§ Detalles del ejercicio
Cita completo el texto sobre la Misión Continental y la alegría de la fe, sin alterar una sola palabra.

En Aparecida, los Obispos de Latinoamérica y
el Caribe han sentido con clarividencia la necesidad de confirmar, renovar y
revitalizar la novedad del Evangelio arraigada en la historia de estas tierras
«desde el encuentro personal y comunitario con Jesucristo, que suscite
discípulos y misioneros» (Documento conclusivo, 11). La Misión Continental, que
ahora se está llevando a cabo diócesis por diócesis en este Continente, tiene
precisamente el cometido de hacer llegar esta convicción a todos los cristianos
y comunidades eclesiales, para que resistan a la tentación de una fe superficial
y rutinaria, a veces fragmentaria e incoherente. También aquí se ha de superar
el cansancio de la fe y recuperar «la alegría de ser cristianos, de estar
sostenidos por la felicidad interior de conocer a Cristo y de pertenecer a su
Iglesia. De esta alegría nacen también las energías para servir a Cristo en las
situaciones agobiantes de sufrimiento humano, para ponerse a su disposición, sin
replegarse en el propio bienestar» (Discurso a la Curia Romana, 22 de diciembre
de 2011). Lo vemos muy bien en los santos, que se entregaron de lleno a la causa
del evangelio con entusiasmo y con gozo, sin reparar en sacrificios, incluso el
de la propia vida. Su corazón era una apuesta incondicional por Cristo, de quien
habían aprendido lo que significa verdaderamente amar hasta el final.

Entradas de texto y ubicación de elementos:
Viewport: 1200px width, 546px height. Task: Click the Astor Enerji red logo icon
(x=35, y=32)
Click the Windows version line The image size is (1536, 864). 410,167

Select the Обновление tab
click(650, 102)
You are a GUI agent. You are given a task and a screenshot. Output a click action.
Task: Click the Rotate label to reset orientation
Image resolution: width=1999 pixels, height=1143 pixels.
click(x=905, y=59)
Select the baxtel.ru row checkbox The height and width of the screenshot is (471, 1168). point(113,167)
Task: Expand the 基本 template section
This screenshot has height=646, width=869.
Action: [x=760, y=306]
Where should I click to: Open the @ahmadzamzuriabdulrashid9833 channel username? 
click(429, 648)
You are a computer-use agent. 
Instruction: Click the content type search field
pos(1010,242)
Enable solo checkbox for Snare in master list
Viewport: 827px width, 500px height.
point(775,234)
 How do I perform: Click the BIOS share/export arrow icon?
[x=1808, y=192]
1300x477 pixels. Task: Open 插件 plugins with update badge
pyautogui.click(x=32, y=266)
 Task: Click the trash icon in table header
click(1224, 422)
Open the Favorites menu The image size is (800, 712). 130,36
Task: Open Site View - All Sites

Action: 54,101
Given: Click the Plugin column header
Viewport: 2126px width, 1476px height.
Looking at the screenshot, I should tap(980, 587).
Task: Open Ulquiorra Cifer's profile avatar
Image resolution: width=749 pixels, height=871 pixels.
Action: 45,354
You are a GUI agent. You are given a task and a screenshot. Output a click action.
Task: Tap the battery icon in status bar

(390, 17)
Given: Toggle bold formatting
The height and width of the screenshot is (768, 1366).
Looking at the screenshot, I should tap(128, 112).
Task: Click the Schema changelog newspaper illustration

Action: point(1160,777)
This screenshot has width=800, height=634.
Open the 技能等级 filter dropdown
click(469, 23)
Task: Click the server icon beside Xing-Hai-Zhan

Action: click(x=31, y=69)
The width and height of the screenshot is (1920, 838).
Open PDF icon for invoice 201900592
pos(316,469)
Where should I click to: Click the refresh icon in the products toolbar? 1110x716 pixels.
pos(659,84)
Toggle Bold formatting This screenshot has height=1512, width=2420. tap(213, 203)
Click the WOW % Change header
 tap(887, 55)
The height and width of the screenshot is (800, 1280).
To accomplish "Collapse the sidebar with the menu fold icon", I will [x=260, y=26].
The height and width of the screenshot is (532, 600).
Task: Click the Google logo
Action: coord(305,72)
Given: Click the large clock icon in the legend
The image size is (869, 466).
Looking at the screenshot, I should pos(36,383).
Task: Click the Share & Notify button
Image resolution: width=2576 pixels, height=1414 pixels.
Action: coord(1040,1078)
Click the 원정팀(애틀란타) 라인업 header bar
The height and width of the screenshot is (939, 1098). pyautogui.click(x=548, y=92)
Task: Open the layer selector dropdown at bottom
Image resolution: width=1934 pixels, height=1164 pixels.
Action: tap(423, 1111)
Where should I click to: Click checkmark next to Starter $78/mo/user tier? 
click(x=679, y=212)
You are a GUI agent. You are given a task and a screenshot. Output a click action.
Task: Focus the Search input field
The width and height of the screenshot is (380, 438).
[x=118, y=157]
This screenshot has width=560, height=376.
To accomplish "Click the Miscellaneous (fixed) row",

§ Solución del ejercicio
En Aparecida, los Obispos de Latinoamérica y
el Caribe han sentido con clarividencia la necesidad de confirmar, renovar y
revitalizar la novedad del Evangelio arraigada en la historia de estas tierras
«desde el encuentro personal y comunitario con Jesucristo, que suscite
discípulos y misioneros» (Documento conclusivo, 11). La Misión Continental, que
ahora se está llevando a cabo diócesis por diócesis en este Continente, tiene
precisamente el cometido de hacer llegar esta convicción a todos los cristianos
y comunidades eclesiales, para que resistan a la tentación de una fe superficial
y rutinaria, a veces fragmentaria e incoherente. También aquí se ha de superar
el cansancio de la fe y recuperar «la alegría de ser cristianos, de estar
sostenidos por la felicidad interior de conocer a Cristo y de pertenecer a su
Iglesia. De esta alegría nacen también las energías para servir a Cristo en las
situaciones agobiantes de sufrimiento humano, para ponerse a su disposición, sin
replegarse en el propio bienestar» (Discurso a la Curia Romana, 22 de diciembre
de 2011). Lo vemos muy bien en los santos, que se entregaron de lleno a la causa
del evangelio con entusiasmo y con gozo, sin reparar en sacrificios, incluso el
de la propia vida. Su corazón era una apuesta incondicional por Cristo, de quien
habían aprendido lo que significa verdaderamente amar hasta el final.